The Incredible History of the Volkswagen Transporter Campervan
December 06, 2016 at 9:30 AM
When we think about campervans, one of the most iconic has to be that of the rather beautiful Volkswagen Transporter. This awesome vehicle has been around since the Second World War and has set the pace and style for future campervans.
Over its 60 year history, this van has changed from a functional vehicle that transports only goods, to an incredibly beautiful people carrier that has become iconic in it's design and fucntionality. There have been a total of five generations of VW Transporter and below we share with you, its incredible story. Enjoy!
The Beginning - The T1 Transporter
The Volkswagen Transporter T1, was a panel van that launched back in 1954. A staggering 1.8 million vans were sold and it has a shape that is easily recognisable today and remains their most iconic Transporter. In fact, the Transporter T1 is still popular today with its baby blue colouring and white details and its famous "splitty" front windscreen, you simply have to love it. However, just as with all VW vans, not everything is about looks, and boy, does this van drive well. The original van featured a large interior space which quickly lent itself to campervan conversion, a beautiful steering wheel position that is a design feature drivers loved and a 1.2-litre engine that dishes out 30bhp (something many have since improved upon).
The T2 Transporter
It wasn't until 22 years later, in 1976, that the Volkswagen Transporter 2 was launched. This was marketed as a large panel van or people carrier with 3.9 million were made. The T2 Volkswagen Transporter is known for its toughness and durability, and there are still many working models around today. It has a more powerful engine than the T1, as it comes with 50bhp that is generated from a 1.6-litre engine. The steering is also slightly more responsiv and famous for its popular bright orange body, the changes to the van were cosmetically slight and a small transition that ensured continued success.

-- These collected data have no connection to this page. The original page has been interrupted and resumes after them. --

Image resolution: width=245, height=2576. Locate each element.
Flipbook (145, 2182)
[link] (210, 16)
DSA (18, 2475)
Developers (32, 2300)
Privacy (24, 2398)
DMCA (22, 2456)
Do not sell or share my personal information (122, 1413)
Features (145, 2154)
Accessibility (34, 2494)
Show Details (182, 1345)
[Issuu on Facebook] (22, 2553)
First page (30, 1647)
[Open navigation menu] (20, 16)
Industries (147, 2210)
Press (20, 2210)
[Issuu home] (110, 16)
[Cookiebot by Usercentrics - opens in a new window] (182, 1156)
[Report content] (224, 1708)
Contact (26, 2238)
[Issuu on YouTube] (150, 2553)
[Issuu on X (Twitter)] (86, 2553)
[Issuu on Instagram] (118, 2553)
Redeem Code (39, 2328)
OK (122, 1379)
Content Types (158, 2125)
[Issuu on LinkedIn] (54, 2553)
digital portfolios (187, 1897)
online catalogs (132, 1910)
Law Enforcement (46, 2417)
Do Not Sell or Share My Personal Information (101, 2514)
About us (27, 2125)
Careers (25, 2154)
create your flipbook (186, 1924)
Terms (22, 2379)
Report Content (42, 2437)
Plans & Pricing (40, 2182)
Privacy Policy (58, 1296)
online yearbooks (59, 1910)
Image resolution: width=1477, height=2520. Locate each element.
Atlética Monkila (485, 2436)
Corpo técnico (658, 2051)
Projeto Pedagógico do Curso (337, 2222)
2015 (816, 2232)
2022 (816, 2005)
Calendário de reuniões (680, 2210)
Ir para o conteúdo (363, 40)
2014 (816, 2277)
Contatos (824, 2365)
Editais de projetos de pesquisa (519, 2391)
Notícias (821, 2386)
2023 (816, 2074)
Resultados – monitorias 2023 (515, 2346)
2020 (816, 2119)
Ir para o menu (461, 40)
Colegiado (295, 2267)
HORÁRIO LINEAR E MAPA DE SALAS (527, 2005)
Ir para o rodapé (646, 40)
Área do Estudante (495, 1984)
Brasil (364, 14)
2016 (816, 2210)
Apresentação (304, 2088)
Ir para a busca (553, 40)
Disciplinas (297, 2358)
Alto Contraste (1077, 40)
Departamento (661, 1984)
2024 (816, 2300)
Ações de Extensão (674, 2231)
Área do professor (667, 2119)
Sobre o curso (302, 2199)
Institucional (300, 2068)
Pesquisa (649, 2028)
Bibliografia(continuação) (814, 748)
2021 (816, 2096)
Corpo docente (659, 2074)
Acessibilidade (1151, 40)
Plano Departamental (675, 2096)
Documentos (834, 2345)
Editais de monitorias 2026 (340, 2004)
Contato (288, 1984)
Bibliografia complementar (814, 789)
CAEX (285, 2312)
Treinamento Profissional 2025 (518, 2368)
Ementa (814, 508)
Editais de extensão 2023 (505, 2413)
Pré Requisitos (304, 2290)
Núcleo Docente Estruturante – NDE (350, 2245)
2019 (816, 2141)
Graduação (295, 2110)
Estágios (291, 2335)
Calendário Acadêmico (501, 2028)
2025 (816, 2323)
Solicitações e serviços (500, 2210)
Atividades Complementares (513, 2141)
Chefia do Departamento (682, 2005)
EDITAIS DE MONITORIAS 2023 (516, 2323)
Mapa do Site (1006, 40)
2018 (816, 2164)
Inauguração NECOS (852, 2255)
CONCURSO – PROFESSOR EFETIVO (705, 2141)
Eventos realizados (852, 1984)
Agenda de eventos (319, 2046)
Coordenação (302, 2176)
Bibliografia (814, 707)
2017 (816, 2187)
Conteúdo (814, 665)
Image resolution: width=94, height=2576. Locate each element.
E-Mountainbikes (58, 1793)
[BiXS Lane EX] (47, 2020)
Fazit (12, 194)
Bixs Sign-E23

We now fast forward to 1989 and the production of the VW Transporter 3, or the Caravelle, as it was more commonly known. An impressive 1.7 million of these vehicles were produced during its production. This was the vehicle that saw the priority of function, over aesthetics, and this difference can be clearly marked in the T3. However, this VW Transporter still has lots of appeal for the VW van enthusiast. The T3 was also designed with comfort as a top priority, and the luxurious blue décor in the cabin creates a relaxing atmosphere. The van also came with electric windows, and even a sunroof! But as already mentioned, the true beauty of the T3 is in its functionality and driveability. It has a 2.1-litre engine and can reach an impressive 112bhp. It has wonderful torque, a dogleg gearbox and is incredibly easy to handle.
The VW T4
This beauty of the T4 is still a much-loved favourite today. In fact, when we envisage a classic campervan, it has to be the VW T4. Part of its popularity is down to not only it looking irresistible, but also to the fact that it is highly versatile. This campervan can be used to transport commercial goods, ferry people long distances as well as being able to store vast amounts of camping equipment. This campervan was also way ahead of its time, as it introduced the first water cooled engine. It should also be noted that the T4 was the first campervan to officially use the term VW Transporter, as the others were only given this title as a nickname. During its 13 years of production, the first T4 was made in 1990, it didn't really undergo a major body change until the early 2000s when the front was redesigned in order to accommodate the larger v6 engine.
Today - The Volkswagen Transporter 5
So now we reach the end of the VW
Transporter journey with the production of the T5 in 2014. The VW Transporter has a 2-litre diesel engine with an impressive seven-speed clutch gearbox. So it is very far removed from the T1. However, even for all of its high tech, this is still very much a VW Transporter that has stayed true to its roots. It may have elevated luxuries such as a walnut trim and elaborate leather seats. It may also have all mod cons, such as built-in Wi-Fi, a drinks cooler and electronic reclining seats. But, it is still very much a VW Transporter at heart. Boy, has it come a long way!